The life of grace (also
called the interior life) is the great reality of which so
many men and women do not think because no one has ever
impressed them with its importance. The Gospel compares the
gift of grace to a great treasure, a precious pearl; it is
indeed a participation in the intimate life of God. Here is
where your responsibility lies: to help your students to
understand, despite the pagan atmosphere of the modern world,
the "primacy of the spiritual."
Remember this principle
of psychology: Children attach the same importance to things
as do the older people with whom they are associated or whom
they love. Therefore the knowledge of religion and love that
the children have for it will depend on you. It is not only
the priest’s job!
God intends to use you
as an instrument to draw souls to Him. The more united you
will be with Him, the more fruitful your activity will be.
Your vocation as a
teacher makes you like the salt of the earth and the light
which illuminates the house. You should have a great desire to
become saints. Your mission as a leader of souls is an
invitation to aim high.
You owe it to God… to
the Church…
You owe it to your
students… to their parents…
The fruitfulness of your
activity will be in proportion to your holiness. Teaching is
indeed an apostolate. Listen to the words of Dom Chautard:
Is it not a fact that
too often, because of a lack of interior life, we are unable
to produce in souls anything more than a surface piety,
without any powerful ideals or strong convictions? Those of
us who are teachers: have we not, perhaps, been more
ambitious for the distinction of degrees and for the
reputation of our schools than to impart a solid religious
instruction to souls? Have we not worn ourselves out on less
important things than forming of wills, and imprinting on
well-tried characters the stamp of Jesus Christ? And has not
the most frequent cause of this mediocrity been the common
banality of our interior life?
If the teacher is a
saint (the saying goes), the students will be fervent; if
the teacher is fervent, the students will be pious; if the
teacher is pious, the students will at least be decent. But
if the teacher is only decent, the students will be godless.
The spiritual generation is always one degree less intense
in its life that those who beget Christ.
The teacher who has
not interior life imagines he has done all that is required
of him if he keeps within the limits of the program of his
examination. But if he is a man of prayer some word will now
and again slip out, not only from his lips but from his
heart: some sentiment or other will show itself in his
expression, some significant gesture will escape him, yes,
the mere way he makes the sign of the Cross, of says a
prayer before or after class
―even a class in mathematics!
―may have a more profound influence on his students than a
whole sermon.
Sanctity is difficult,
but the important thing is to realize that God has truly
called you to it and that in this call is implied the promise
of the divine help. So pray for humility and confidence.

→ EXERCISE BRIEF:
Type out everything in the passage on the interior life of teachers from "Remember this principle" down to "activity will be.", word for word.

→ LISTED RECORDS:
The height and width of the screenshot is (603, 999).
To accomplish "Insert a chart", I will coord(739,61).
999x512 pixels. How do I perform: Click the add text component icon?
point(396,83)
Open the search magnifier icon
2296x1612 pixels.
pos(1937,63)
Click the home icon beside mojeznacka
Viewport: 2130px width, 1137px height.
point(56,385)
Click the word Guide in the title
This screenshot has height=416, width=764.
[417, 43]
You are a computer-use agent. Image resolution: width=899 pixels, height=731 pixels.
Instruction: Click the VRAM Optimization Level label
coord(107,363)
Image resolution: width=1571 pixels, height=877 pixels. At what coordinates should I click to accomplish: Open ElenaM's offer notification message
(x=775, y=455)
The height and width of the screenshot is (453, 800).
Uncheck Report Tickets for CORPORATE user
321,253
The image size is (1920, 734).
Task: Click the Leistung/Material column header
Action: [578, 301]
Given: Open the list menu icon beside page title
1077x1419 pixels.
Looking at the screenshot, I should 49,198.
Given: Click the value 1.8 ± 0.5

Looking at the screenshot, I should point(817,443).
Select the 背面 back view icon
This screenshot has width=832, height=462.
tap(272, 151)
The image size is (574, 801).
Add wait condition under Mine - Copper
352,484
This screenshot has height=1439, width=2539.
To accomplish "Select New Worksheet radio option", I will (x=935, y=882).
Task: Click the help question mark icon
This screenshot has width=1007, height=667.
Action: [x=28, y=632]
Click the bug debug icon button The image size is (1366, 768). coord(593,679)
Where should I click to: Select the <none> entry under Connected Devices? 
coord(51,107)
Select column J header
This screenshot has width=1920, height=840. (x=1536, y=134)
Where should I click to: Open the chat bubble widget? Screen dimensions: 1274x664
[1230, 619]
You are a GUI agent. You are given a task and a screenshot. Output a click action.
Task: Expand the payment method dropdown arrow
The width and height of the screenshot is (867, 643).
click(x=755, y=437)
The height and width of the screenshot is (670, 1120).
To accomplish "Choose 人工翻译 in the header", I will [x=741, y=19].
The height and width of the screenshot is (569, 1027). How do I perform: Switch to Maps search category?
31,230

→ RESPONSE TO THIS TASK:
Remember this principle
of psychology: Children attach the same importance to things
as do the older people with whom they are associated or whom
they love. Therefore the knowledge of religion and love that
the children have for it will depend on you. It is not only
the priest’s job!
God intends to use you
as an instrument to draw souls to Him. The more united you
will be with Him, the more fruitful your activity will be.